The response must consist of the lines from the one holding "You are a computer-use" through the final line of the entries, given again exactly and without any pictures.
# # # #
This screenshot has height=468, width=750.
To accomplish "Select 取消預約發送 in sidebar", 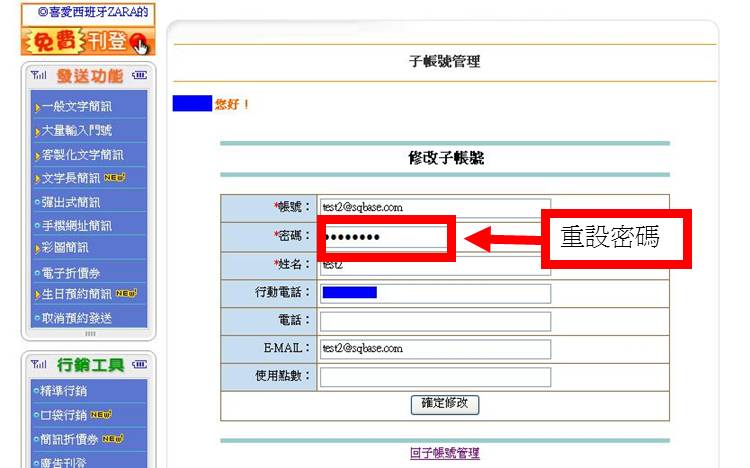I will (x=76, y=318).
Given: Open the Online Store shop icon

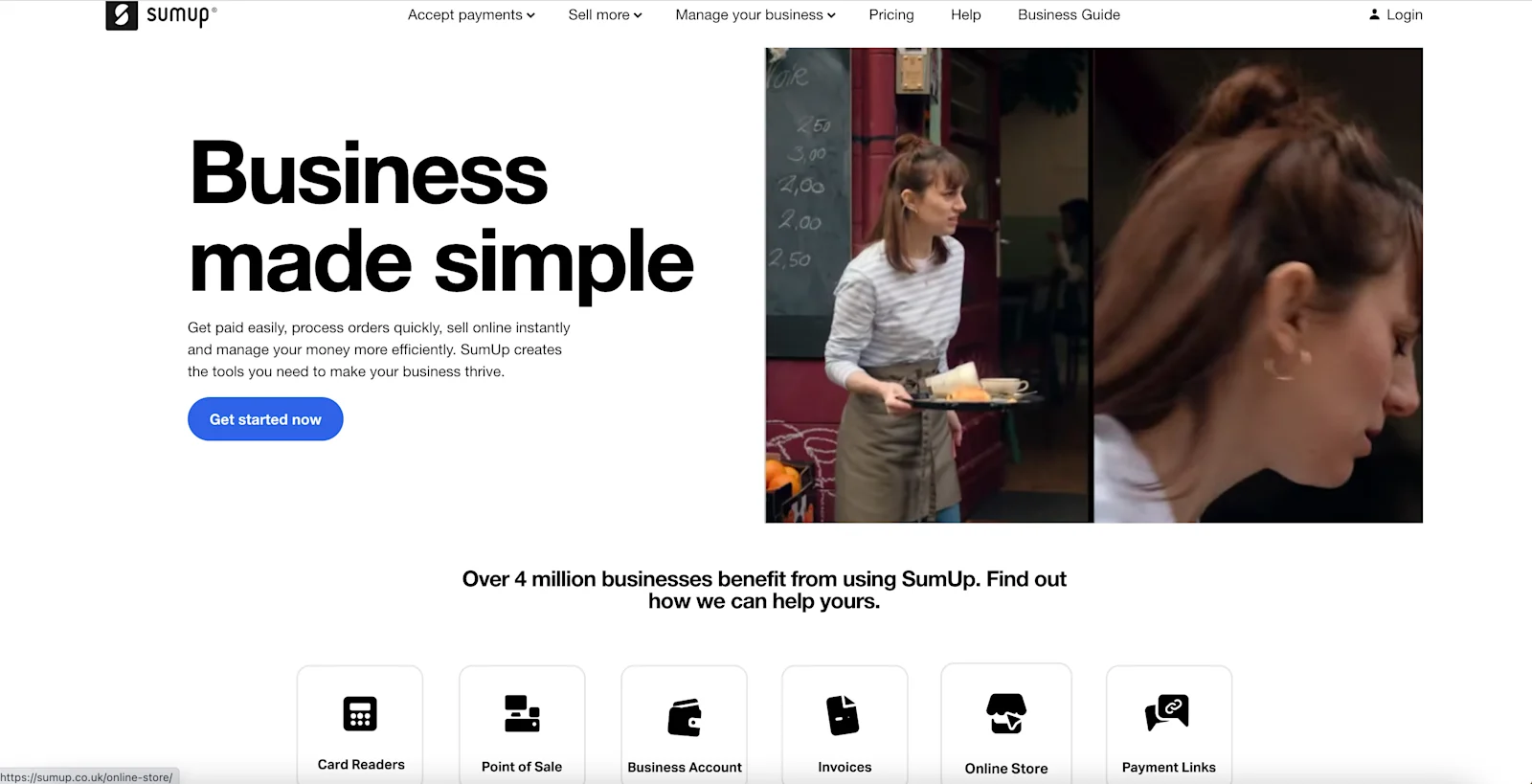Looking at the screenshot, I should click(1006, 714).
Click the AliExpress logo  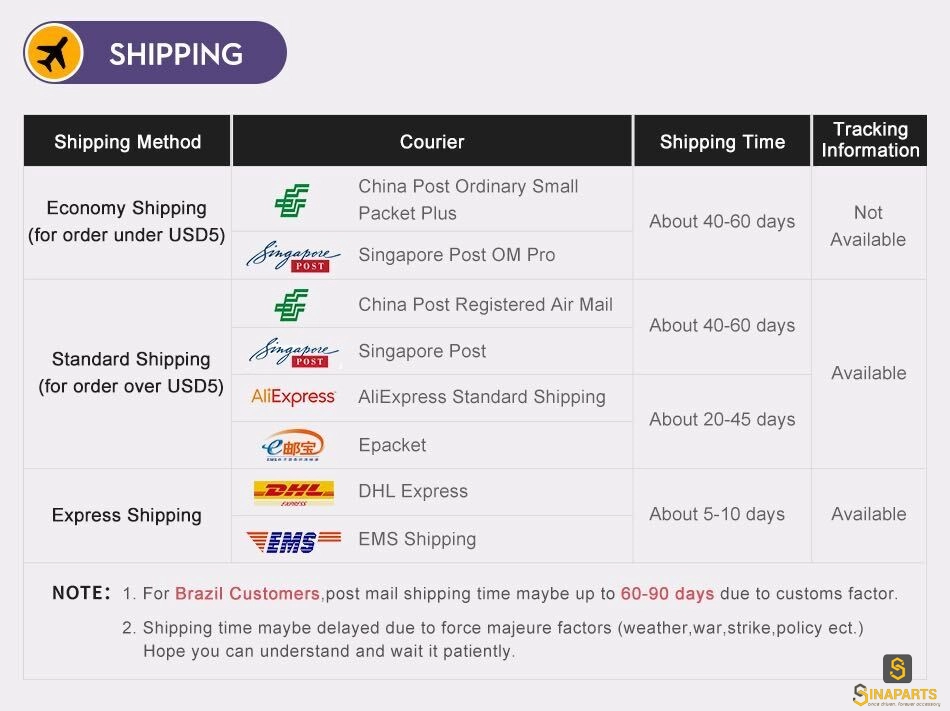(x=293, y=397)
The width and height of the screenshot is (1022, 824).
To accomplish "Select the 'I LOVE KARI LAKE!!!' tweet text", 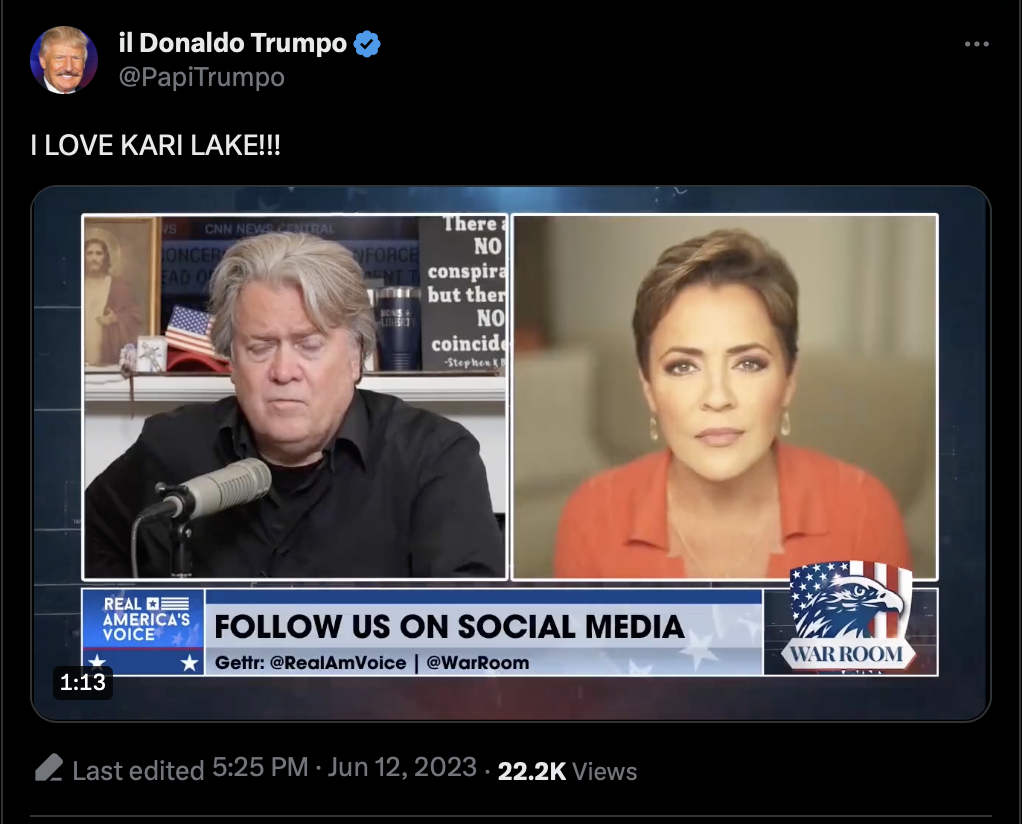I will (x=156, y=145).

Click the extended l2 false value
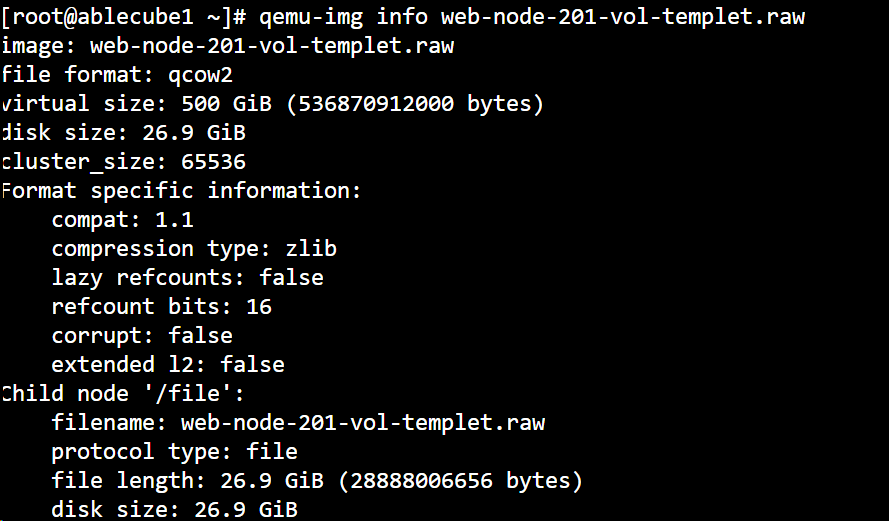click(x=252, y=364)
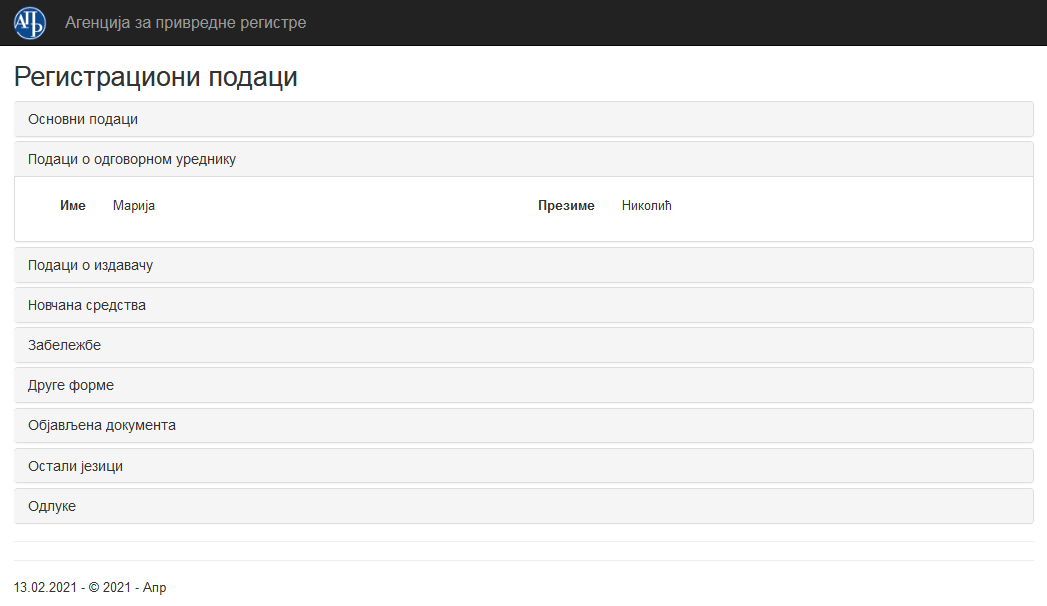Image resolution: width=1047 pixels, height=606 pixels.
Task: Click the Регистрациони подаци page heading
Action: tap(156, 77)
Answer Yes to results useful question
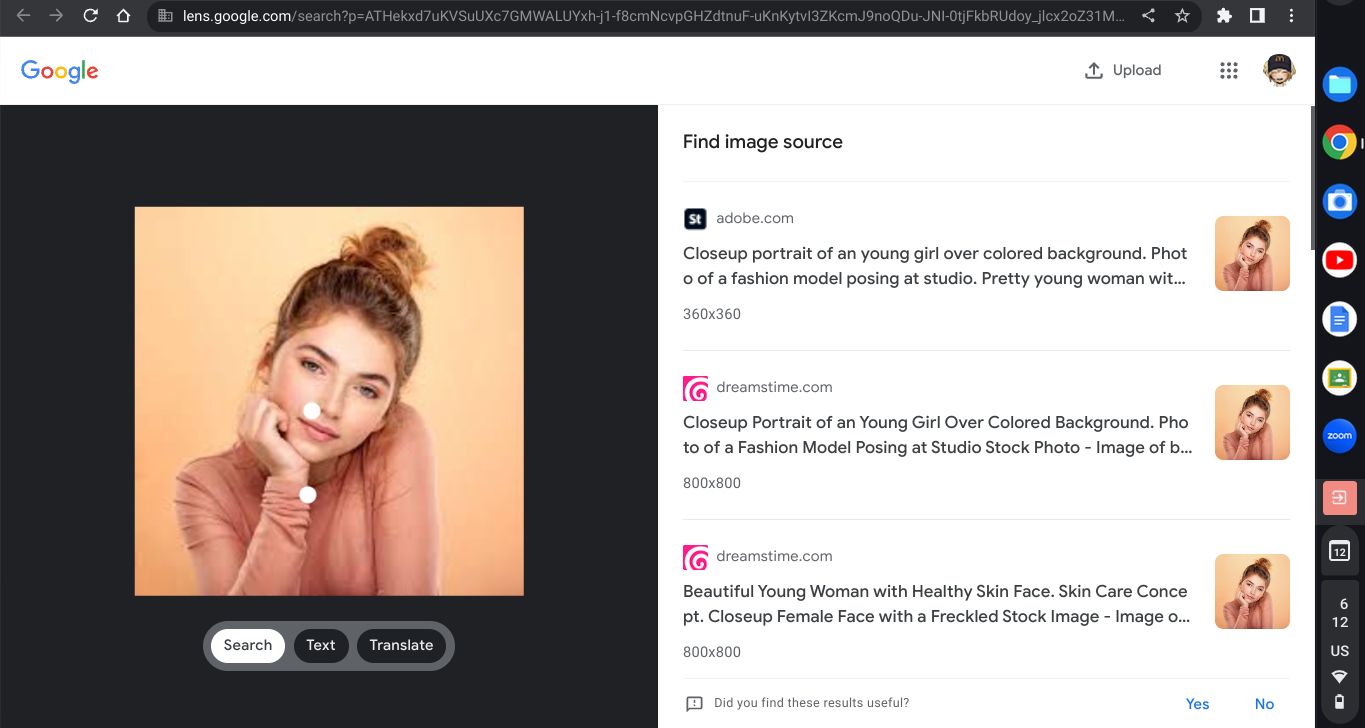The width and height of the screenshot is (1365, 728). 1197,704
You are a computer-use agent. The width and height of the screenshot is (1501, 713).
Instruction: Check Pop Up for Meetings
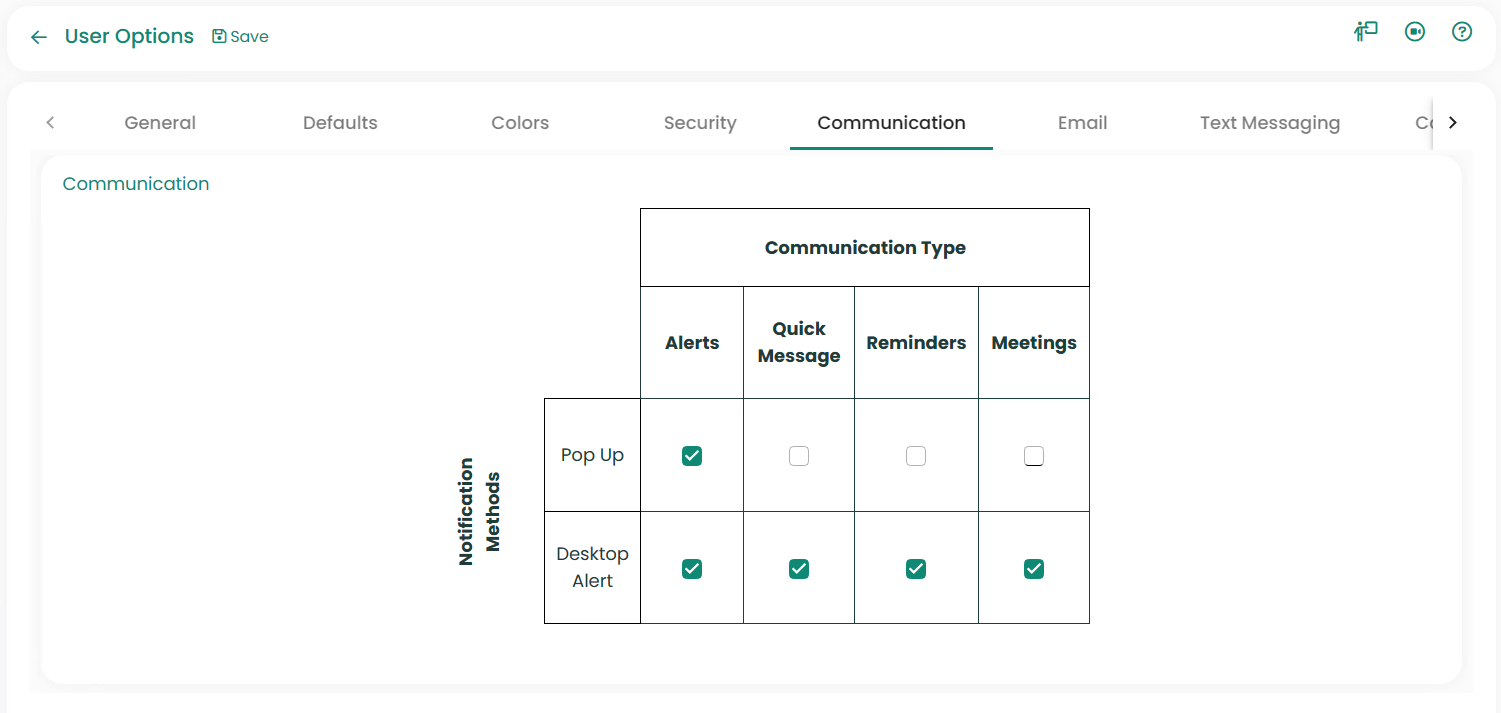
# # # #
- **Written solution**:
You are a computer-use agent. The width and height of the screenshot is (1501, 713).
Instruction: Check Pop Up for Meetings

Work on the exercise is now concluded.